E.M.V. Numbudiri, James T. Teller, and W. M. Last, Dept. of Earth Sciences, University of Manitoba, Winnepeg, report: “The presence of pre-Quaternary microfossils and anomalously old radiocarbon dates from fine-grained organic material in Lake Manitoba sediment suggests that old noncarbonate carbon is contaminating these fine-grained deposits.
“These pre-Quaternary microfossils form as much as 80% of the total palynomorph assemblage in the early postglacial spruce-dominated zone. Their percentage gradually decreases upward in the sediment column until, at a depth of 5 m, no pre-Quaternary microfossils are present.” (1980:123, 124).
“Many of these old microfossils occur in the Upper Cretaceous sediments of the western interior of North America. The bedrock surface to the west and south of Lake Manitoba is composed dominantly of Cretaceous and Jurassic shales with interbedded lignites, siltstones, and carbonates. The bedrock surface is covered by a variable thickness of glacial sediment rich in Cretaceous shale components.
“The oldest known lacustrine sediment in the Lake Manitoba basin was deposited during the Lake Agassiz phase of the lake (about 12,500 to 9,000 B.P.). During most of this time, the lake boundaries were much expanded from those of today, and waves lapped up against the Cretaceous shale of the Manitoba escarpment, 60 km to the west and south.
“The large proportion of pre-Quaternary microfossils in the lower part of the sediment column was introduced into the basin at this time, as waves attacked the western shoreline and meltwater-swollen rivers flooded across the Cretaceous bedrock of the western interior. As the continental ice sheet retreated farther northward, the areal extent of the lake diminished, and the western shoreline no longer supplied significant quantities of sediment to the Lake Manitoba basin.” (1980:124, 125).
“Although contamination of Quaternary lake sediments by pre-Quaternary microfossils has been recognized by others, no one has acknowledged that such contamination is symptomatic of another problem, namely, contamination by other pre-Quaternary organic matter. It seems likely that, in pre-Quaternary microfossils are being eroded from rocks and glacial overburden of the watershed, other old organic matter also will be derived from the shales and, particularly, from the lignites [coals].
“The amount of organic matter in many of the shales of western Manitoba is large, and low-grade coal is common in the Tertiary rocks to the southwest of Lake Manitoba (Bannatyne, 1978). Although the actual percentage of the noncarbonate carbon (NCC) contamination is very difficult to establish when only finely disseminated components are present, we think that the percentage of old microfossils can be used as a guide.

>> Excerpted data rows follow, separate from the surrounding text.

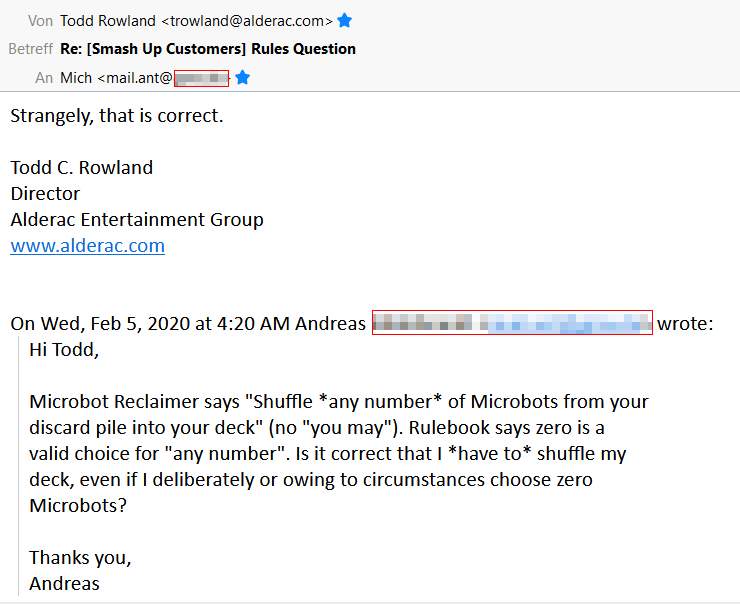Image resolution: width=740 pixels, height=604 pixels.
Task: Click the Thanks you closing line
Action: [80, 558]
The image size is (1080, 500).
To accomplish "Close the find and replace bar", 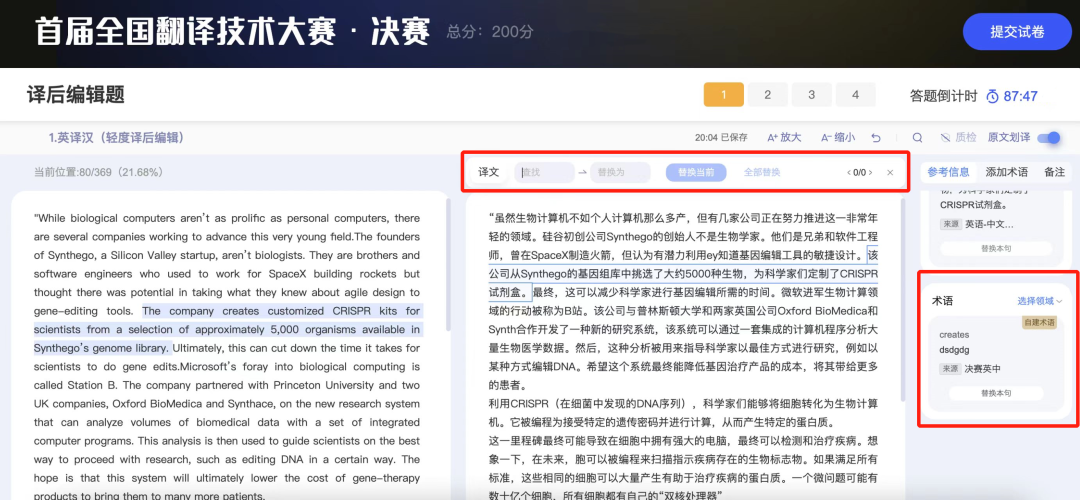I will [890, 172].
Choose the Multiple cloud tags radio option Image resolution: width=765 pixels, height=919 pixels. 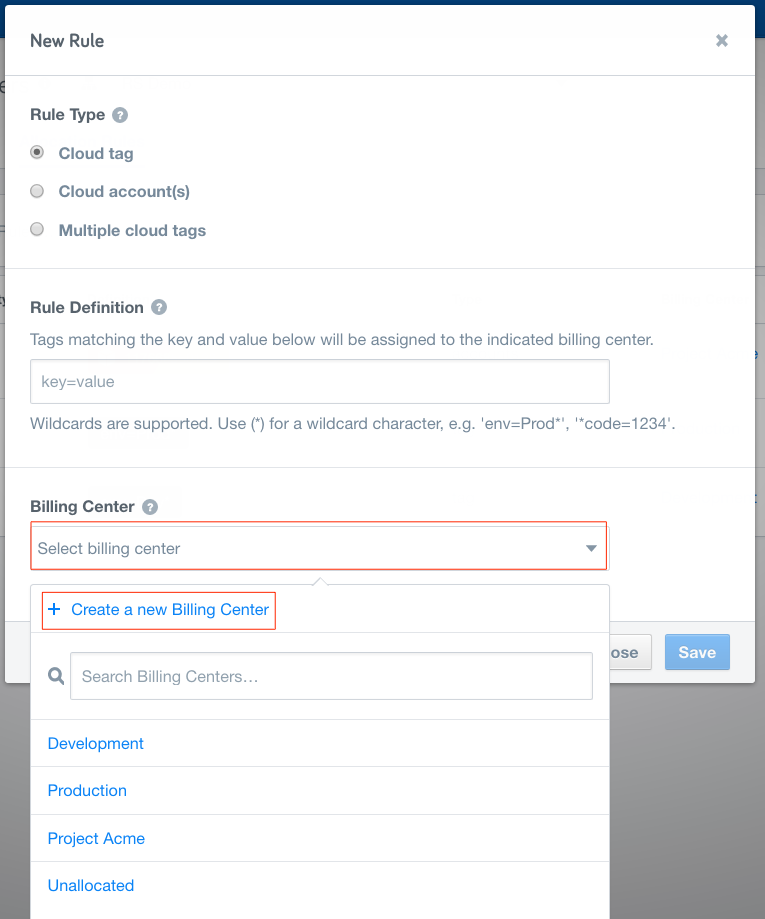click(x=37, y=229)
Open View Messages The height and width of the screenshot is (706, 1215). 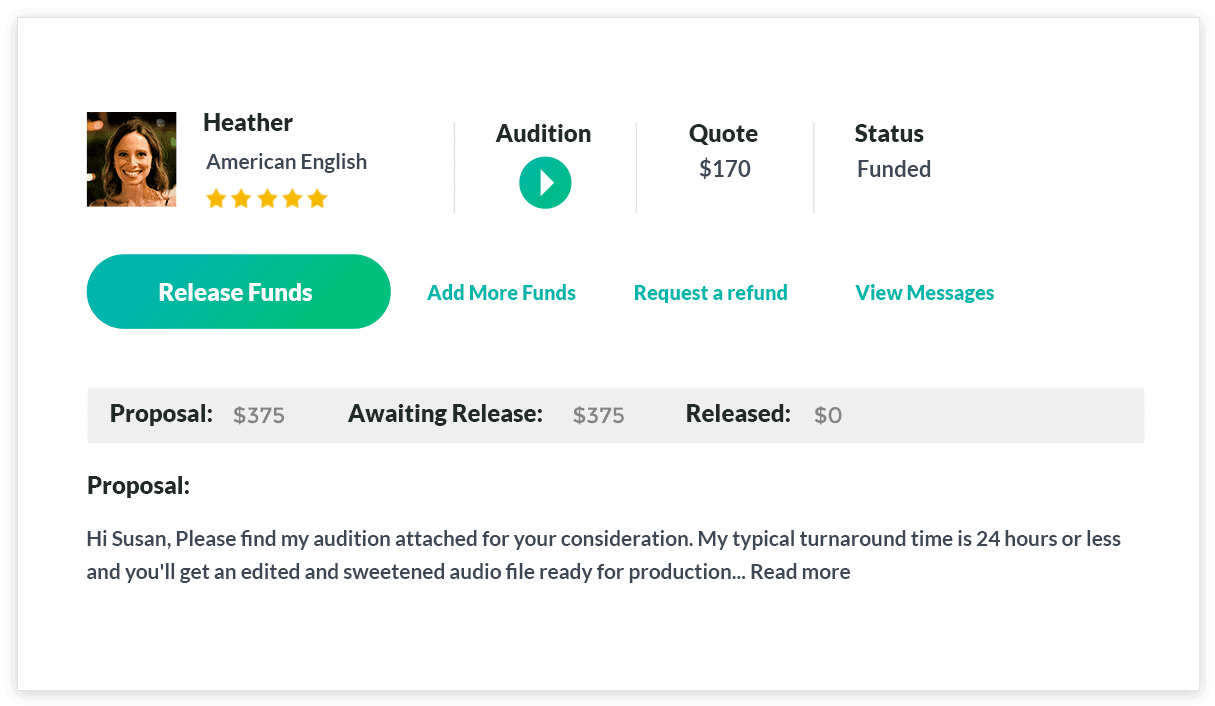tap(924, 293)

“Most importantly, the presence of old NCC (noncarbonate carbon) in lucustrine muds will result in radiocarbon dates that are too old. In Lake Manitoba, radiocarbon-date ‘errors’ range from more than 25,000 year near the base of the postglacial lacustrine sediment to only about 2,000 year midway in the section. The fact that these dates do not accurately represent the age of the sediment is known from well-established geological and phytogeographical events in the region.
“For example, the decline of Picea (spruce) in the region occurred between 10,000 and 11,000 B.P. (Richie, 1976) and is found between the 10- and 11-m depth in the core... In addition, sediment below this depth contains abundant ice-rafted clasts attributable to the early Lake Agassize phase of the lake that ended about 11,000 yr ago. Therefore, the lab date of more than 29,000 B.P. at a depth of 10.2 m is in substantial conflict with other, independent evidence.” – Nambudiri, E.M.V. et al. (1980:125).